The Cocalero


The Cocalero was born into a Quechua speaking family in the arid, rural valleys of Cochabamba, Bolivia. At the age of 15, his father left his mother, with 10 children, for another woman. Out of sheer necessity, his mother forced him to drop out of school to work full time in family agriculture. Besides, his small community didn’t have a high school, and the cost of sending him to a town nearby was too heavy a burden to bear.

So the cocalero, heartbroken, abandoned his dreams, dropped out of school, and became a full-time farmer, cultivating maize, onions, tomatoes, legumes, and a host of other temperate crops. His temperament and sense of humor made him somewhat of a black sheep in the family, and his brothers and sisters teased him incessantly.

Four generations after the Agrarian Reform, land and water rights had been divided into increasingly smaller fractions. The cocalero observed his older brother’s and sister’s, now with their own families, struggling to make a living with only half a hectare of arable land and 20 minutes of irrigation per week. After centuries of deforestation and hillside cultivation, a desert landscape was slowly replacing the fertile agricultural valley.

It didn’t take long for a friend to convince him to migrate. One day, in the middle of the night, he packed his bags and left home, without telling his mother or his family. He went to the Chapare, the tropical area of Cochabamba notorious for illicit coca production.

In those early days, he was in wonder of the lush vegetation, the abundant, year-round rainfall, and the seemingly limitless supply of arable land. His work ethic allowed him to adapt quickly, and he planted citrus, yucca, banana, and, of course, coca. The cocalero prospered.

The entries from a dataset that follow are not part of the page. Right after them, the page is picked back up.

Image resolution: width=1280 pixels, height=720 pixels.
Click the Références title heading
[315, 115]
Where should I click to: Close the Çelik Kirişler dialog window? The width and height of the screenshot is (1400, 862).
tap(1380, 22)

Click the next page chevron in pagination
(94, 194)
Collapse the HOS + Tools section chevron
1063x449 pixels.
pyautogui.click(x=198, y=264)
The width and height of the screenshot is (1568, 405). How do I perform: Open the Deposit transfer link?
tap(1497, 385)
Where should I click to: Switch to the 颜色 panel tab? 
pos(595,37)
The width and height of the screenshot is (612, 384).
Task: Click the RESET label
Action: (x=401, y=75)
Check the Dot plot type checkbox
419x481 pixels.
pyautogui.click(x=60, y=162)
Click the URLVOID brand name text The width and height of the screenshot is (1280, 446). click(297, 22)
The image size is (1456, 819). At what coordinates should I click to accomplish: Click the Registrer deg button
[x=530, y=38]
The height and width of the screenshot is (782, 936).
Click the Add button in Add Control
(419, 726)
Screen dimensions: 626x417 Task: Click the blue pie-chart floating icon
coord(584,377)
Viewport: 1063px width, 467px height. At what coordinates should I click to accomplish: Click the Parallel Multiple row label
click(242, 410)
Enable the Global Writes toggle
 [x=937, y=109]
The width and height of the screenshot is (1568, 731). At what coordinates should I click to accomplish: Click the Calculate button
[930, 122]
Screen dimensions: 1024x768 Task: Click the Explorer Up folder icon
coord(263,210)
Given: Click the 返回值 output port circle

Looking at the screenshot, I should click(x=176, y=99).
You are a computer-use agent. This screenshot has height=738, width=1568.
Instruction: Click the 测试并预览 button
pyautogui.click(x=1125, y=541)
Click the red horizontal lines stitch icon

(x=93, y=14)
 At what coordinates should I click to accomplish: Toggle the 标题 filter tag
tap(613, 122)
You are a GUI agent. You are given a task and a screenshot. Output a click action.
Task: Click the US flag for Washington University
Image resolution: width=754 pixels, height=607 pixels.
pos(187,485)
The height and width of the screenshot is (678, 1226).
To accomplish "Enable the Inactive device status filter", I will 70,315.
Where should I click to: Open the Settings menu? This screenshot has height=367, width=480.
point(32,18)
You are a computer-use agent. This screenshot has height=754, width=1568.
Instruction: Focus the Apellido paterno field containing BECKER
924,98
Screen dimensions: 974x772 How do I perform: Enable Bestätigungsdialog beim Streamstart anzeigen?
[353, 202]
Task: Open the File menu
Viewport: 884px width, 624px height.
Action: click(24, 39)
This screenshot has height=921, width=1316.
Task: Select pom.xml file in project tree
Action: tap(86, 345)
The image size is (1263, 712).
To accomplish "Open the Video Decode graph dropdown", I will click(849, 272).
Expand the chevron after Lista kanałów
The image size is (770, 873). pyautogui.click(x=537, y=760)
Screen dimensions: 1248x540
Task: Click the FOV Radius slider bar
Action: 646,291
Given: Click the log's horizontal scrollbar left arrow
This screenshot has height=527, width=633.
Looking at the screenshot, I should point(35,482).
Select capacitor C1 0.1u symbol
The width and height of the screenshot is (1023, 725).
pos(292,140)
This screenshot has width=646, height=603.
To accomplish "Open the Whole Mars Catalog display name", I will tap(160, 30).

After a year, he returned home, begging his mother to come with him, asking if he could bring his younger brothers and sisters to his newfound paradise. His mother, aging and stubborn, refused. The cocalero returned to the Chapare, and continued to work hard.

Politically, he became radicalized by the sindicalist movement to rid the Chapare of the US led initiative to eradicate coca from the region. He began to chew the sacred leaf voraciously, swearing that it was impossible to rid Bolivia of coca, and observing his neighbors as they went ever deeper into the mountains to hide their coca plantations from the state-sponsored goons that, every so often, would come into their community to dig up and burn the illicit coca plants.

As the years passed, the temptation became ever greater. Yes, growing coca was lucrative, but processing it was the equivalent of Bolivian alchemy: it turned lead into gold. He didn’t have to travel far to learn the tricks of the trade. His friends and neighbors taught him the process: take a whole bunch of green coca leaves, mash them up into a soupy mixture, mix it with a whole bunch of chemicals, and wallah!: white gold.

Now the cocalero is, by rural Bolivian standards, wealthy. He has three cars, nice clothes, many hectares of land, and a pretty wife, and he isn’t even 21 years old. He knows, and all of his neighbors know, that all of the USAID funded alternative development projects in the world would never have given him such a handsome return on his investment.

The cocalero has reached the point of no-return: from a 15 year old boy, impressionable and desirous of knowledge, to the tragic victim of circumstance forced to abandon his dreams and his family, he has now become the cocalero, addicted to easy money and trapped in the high-stakes game of illicit coca production.